>> start TEXT PROVIDED

The Battle of Benadir was an armed engagement between the Ajuran Sultanate and the Portuguese Empire.

Background

After the Portuguese conducted a large-scale naval expedition to Suez in 1541, the Ottoman Empire dedicated greater resources into protecting the Red Sea from Portuguese intrusion. To such effect, about 25 galleys were armed and stationed at Aden.

The Portuguese captain of Sofala, João de Sepúlveda, was informed of the presence of these forces by allied Swahili city-states, mainly Malindi, who also reported that the hostile Ajuran Sultanate had appealed to the Ottomans for military support, in preparation for a rebellion against Portuguese suzerainty in the region. João de Sepúlveda thus set out with 6 small galleys and 100 soldiers to conduct a preemptive strike against the coastal cities of the Ajuran Sultanate. He was joined by an unrecorded number of vessels and warriors from Malindi.

>> end TEXT PROVIDED
>> start STORED RECORDS

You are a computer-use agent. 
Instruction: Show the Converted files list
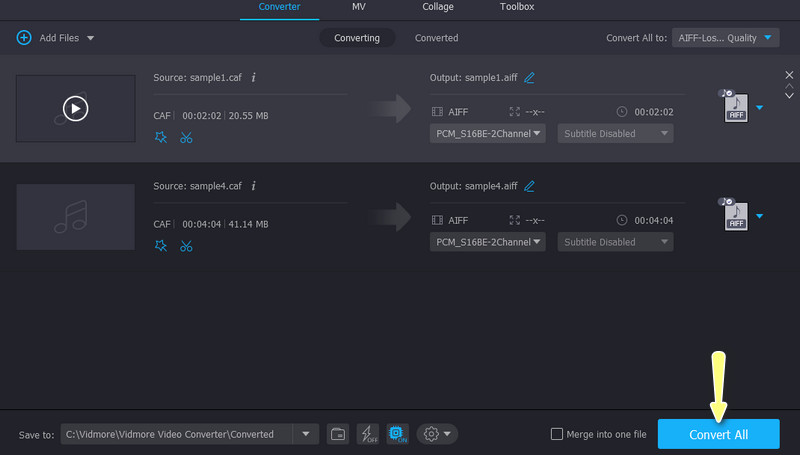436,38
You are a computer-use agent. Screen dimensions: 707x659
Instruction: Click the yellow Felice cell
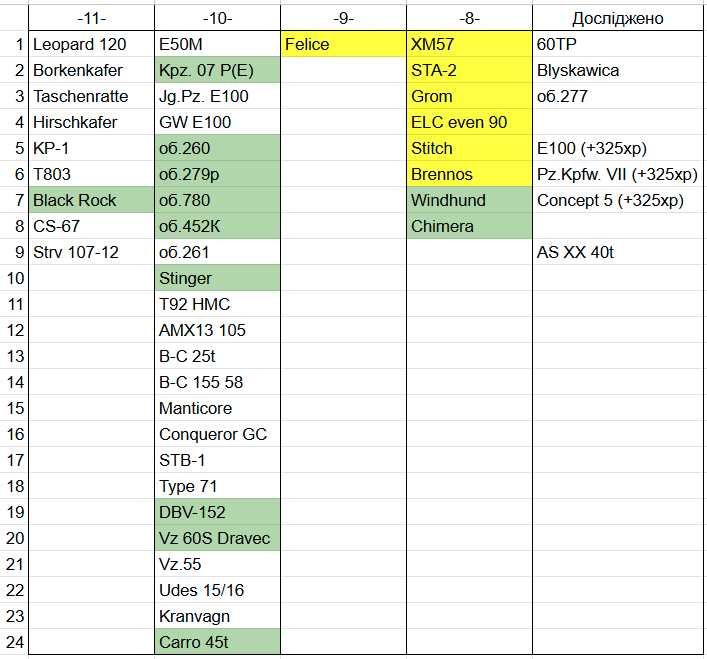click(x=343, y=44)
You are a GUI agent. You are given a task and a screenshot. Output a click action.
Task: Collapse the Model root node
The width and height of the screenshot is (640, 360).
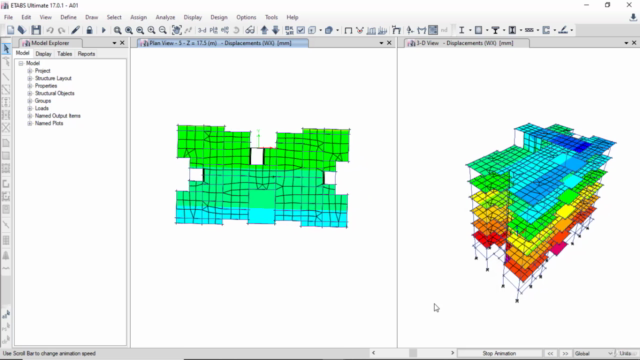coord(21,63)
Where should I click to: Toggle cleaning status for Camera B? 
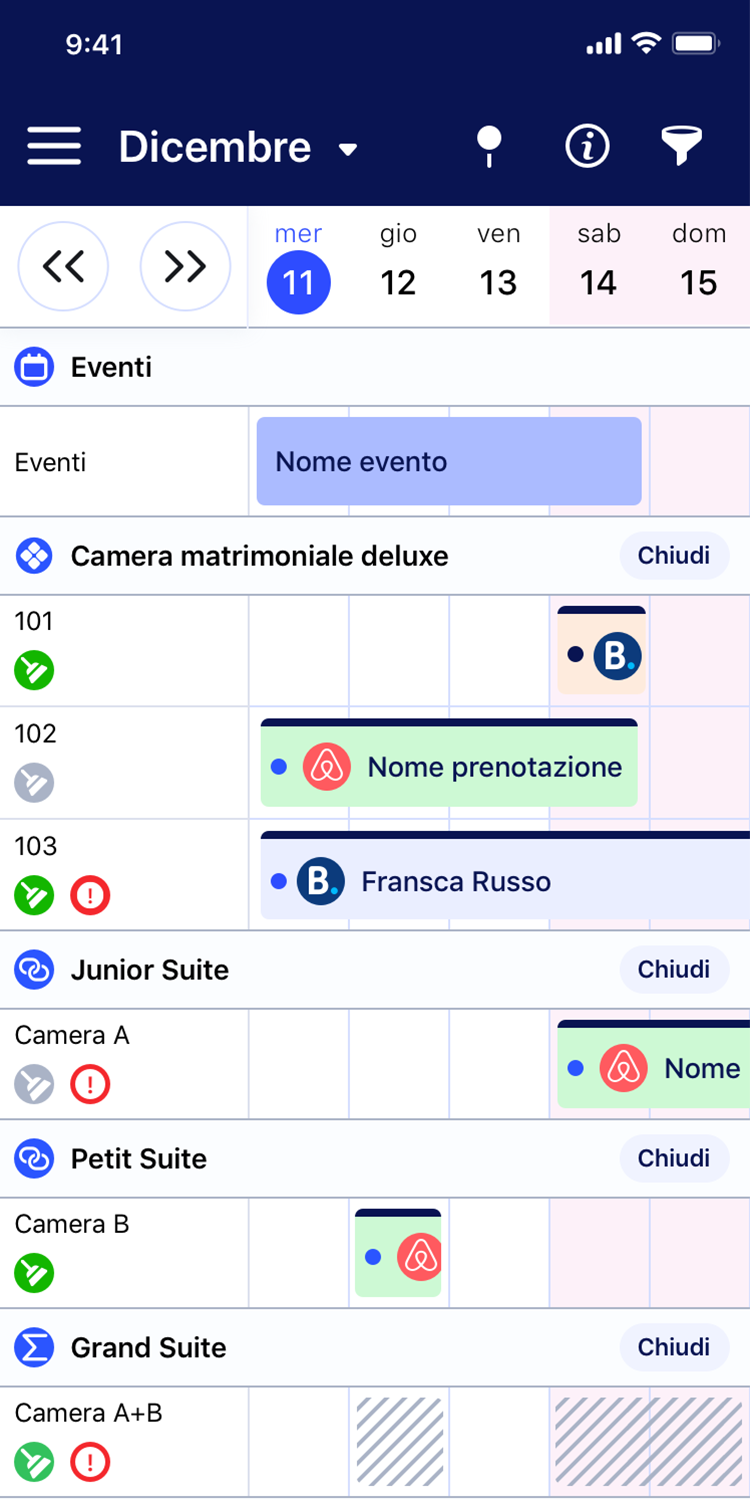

>> end STORED RECORDS

**PROBLEMS TO WORK ON**
1 – Answer from the Battle of Benadir text:
(a) About how many galleys did the Ottomans arm and station at Aden?
(b) Who was the Portuguese captain of Sofala?
(c) How many small galleys and soldiers did he set out with?
2 – Can you resume the Battle of Benadir text from the point where it stops?

**RESULTS FOR THE EXERCISE**
1 –
(a) About 25
(b) João de Sepúlveda
(c) 6 small galleys and 100 soldiers

2 –
Battle
According to João de Sepúlveda's own account, having arrived at Mogadishu he "destroyed the city and did them great damage and injury". Moving a few leagues north, he reached a popular anchorage for tradeships coming from the Red Sea, where he learned that the Turks would not be sailing to East Africa that year. Thus he returned to what remained of Mogadishu, and made a peace deal with its rulers. However, according to modern historians it's not likely that João de Sepúlveda's small fleet actually destroyed Mogadishu. Instead, it appears that the capture of one Ottoman ship and a brief firing upon the city was enough to compel the sultan of Mogadishu to sign a peace deal with the Portuguese.

Passing by Barawa, the city was sacked, in retaliation for its inhabitants having delivered a few Portuguese prisoners to the Turks. After also sealing a peace with Barawa, João de Sepúlveda returned to Malindi.

The word benadir means coast in Somali referring to the richness of southern Somali coast.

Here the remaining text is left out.